For starters, the “billions” probably includes civil money penalties, none of which go to consumers. The actual awards for consumers have a smaller total.
And to increase the touted benefit to consumers, the bureau seems to include interest or fees that have not come due. A reduction in an interest rate for future payments isn’t exactly dollars in the pocket. It is money saved or not spent in the future. Actual dollars in the pocket— funds paid by the institution to the consumer—were often very, very small checks.
And the sad truth is that it probably cost more to process those checks than the amount of the actual check. Not that it isn’t nice to get a check in the mail, but $2.40 will buy a cup of coffee at Starbucks and perhaps a daily newspaper.
Are revamped disclosure schemes paying off?
CFPB also boasts that its “Know Before You Owe” campaign has empowered millions of consumers to search for a better deal. These new disclosures, the bureau argues, provide “clear, reliable information” about financial products.
This, of course, doesn’t go far to explain why consumers are still confused. And some of us think that the good old TILA disclosures were pretty clear and reliable—at least when they were accurate.
To top things off, there is actually less information about the cost of credit until you get to the last page, where this information is squeezed in with a multitude of other disclosures and notices. The cost of credit and the cost of closing are not the same.
CFPB’s disclosure enables consumers to shop for settlement costs, but the cost of credit is obscured—especially on the Loan Estimate.
And weren’t the new disclosures supposed to be shorter?
Are mortgage borrowers safer?
The bureau also brags about new rules that make the mortgage market safer for consumers. Sure, the rules provide protections.
There is Ability to Repay, protection in mortgage servicing, and protection in delinquency proceedings. But as any banker knows, the real benefit is measured not by the rule but by compliance with the rule.

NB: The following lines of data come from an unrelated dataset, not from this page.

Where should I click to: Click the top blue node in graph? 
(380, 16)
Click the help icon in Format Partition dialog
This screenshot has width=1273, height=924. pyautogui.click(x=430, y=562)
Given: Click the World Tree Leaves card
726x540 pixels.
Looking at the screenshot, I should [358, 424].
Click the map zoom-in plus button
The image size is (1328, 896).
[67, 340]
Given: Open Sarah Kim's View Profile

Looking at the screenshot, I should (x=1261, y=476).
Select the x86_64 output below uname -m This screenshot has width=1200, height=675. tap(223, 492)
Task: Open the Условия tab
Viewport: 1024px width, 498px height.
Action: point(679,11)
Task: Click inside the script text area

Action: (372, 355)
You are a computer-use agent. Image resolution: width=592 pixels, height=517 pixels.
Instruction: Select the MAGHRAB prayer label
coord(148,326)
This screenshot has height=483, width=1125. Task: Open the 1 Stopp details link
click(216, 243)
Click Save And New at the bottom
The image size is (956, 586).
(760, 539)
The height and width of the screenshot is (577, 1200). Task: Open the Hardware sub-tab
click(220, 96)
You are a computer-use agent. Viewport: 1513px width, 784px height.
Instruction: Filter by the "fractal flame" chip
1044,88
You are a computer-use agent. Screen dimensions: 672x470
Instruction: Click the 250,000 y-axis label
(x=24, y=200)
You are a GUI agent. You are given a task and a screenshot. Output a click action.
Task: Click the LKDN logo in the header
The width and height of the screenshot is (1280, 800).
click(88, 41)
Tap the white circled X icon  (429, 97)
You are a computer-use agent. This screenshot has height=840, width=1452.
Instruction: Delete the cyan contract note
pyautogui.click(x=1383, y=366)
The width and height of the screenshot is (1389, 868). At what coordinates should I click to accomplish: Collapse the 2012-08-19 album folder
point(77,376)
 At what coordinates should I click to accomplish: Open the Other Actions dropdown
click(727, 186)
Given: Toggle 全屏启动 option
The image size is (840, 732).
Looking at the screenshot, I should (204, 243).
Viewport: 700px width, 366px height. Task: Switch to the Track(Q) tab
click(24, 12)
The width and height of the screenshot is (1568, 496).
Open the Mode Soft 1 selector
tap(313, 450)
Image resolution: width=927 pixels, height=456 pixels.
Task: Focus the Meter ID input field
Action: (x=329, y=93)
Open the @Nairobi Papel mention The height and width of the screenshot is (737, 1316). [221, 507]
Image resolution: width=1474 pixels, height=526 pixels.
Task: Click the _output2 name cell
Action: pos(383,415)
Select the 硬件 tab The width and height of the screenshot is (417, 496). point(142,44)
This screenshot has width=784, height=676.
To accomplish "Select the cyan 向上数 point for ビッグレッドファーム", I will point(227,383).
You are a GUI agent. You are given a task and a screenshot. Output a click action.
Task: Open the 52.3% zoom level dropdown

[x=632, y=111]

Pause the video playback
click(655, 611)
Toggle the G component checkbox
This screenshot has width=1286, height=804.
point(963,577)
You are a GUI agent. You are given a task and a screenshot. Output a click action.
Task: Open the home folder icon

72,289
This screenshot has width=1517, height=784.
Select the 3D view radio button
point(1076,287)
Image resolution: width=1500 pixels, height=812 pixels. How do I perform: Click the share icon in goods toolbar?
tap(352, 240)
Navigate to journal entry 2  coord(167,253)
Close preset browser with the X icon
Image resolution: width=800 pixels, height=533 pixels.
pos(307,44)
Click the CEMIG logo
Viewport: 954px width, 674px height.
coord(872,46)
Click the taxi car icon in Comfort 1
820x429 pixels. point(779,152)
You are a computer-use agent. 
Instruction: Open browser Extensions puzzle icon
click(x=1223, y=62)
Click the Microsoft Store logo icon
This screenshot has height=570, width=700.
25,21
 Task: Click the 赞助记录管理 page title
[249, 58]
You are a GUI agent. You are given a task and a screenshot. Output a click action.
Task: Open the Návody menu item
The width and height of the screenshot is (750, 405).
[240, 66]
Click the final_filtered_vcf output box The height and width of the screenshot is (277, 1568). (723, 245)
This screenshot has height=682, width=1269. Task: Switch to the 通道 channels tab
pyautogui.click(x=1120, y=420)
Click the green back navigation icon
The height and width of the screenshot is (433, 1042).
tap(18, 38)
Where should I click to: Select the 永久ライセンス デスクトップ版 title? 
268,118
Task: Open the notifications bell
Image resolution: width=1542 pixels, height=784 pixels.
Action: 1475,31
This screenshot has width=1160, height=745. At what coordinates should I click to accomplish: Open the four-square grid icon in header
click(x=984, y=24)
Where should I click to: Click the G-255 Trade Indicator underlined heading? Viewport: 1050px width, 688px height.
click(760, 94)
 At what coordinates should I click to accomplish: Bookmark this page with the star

How is the CFPB doing on that score?
Unscrupulous lenders remain out there, luring consumers into traps with misleading advertisements. Consumers would be better protected if the CFPB did some enforcement in the predatory lending arena.
How about it, Mr. Cordray?
CFPB also boasts that it is curbing potentially harmful practices with new consumer protections—nationwide, no less. Never mind that federal laws and regulations are, by their very nature, nationwide—TILA, RESPA, ECOA, Fair Housing are all nationwide rules.
There are, however, abuses, such as those of payday lenders, that are only subject to state laws. Some of the states allow quite a bit of leeway when it comes to lending abuse. But at least the bureau is charging ahead with rules to protect consumers from payday lenders—nationwide. That will, if complied with, make a difference.
What’s the bottom line?
So, all this bragging. All these big numbers.
Is it actually new and different? Not really.
Are consumers better off? Some probably are.
Has the bureau done something the prudential regulatory agencies were not able to do? Not really.
Do we need the Bureau of Consumer Financial Protection? Good question.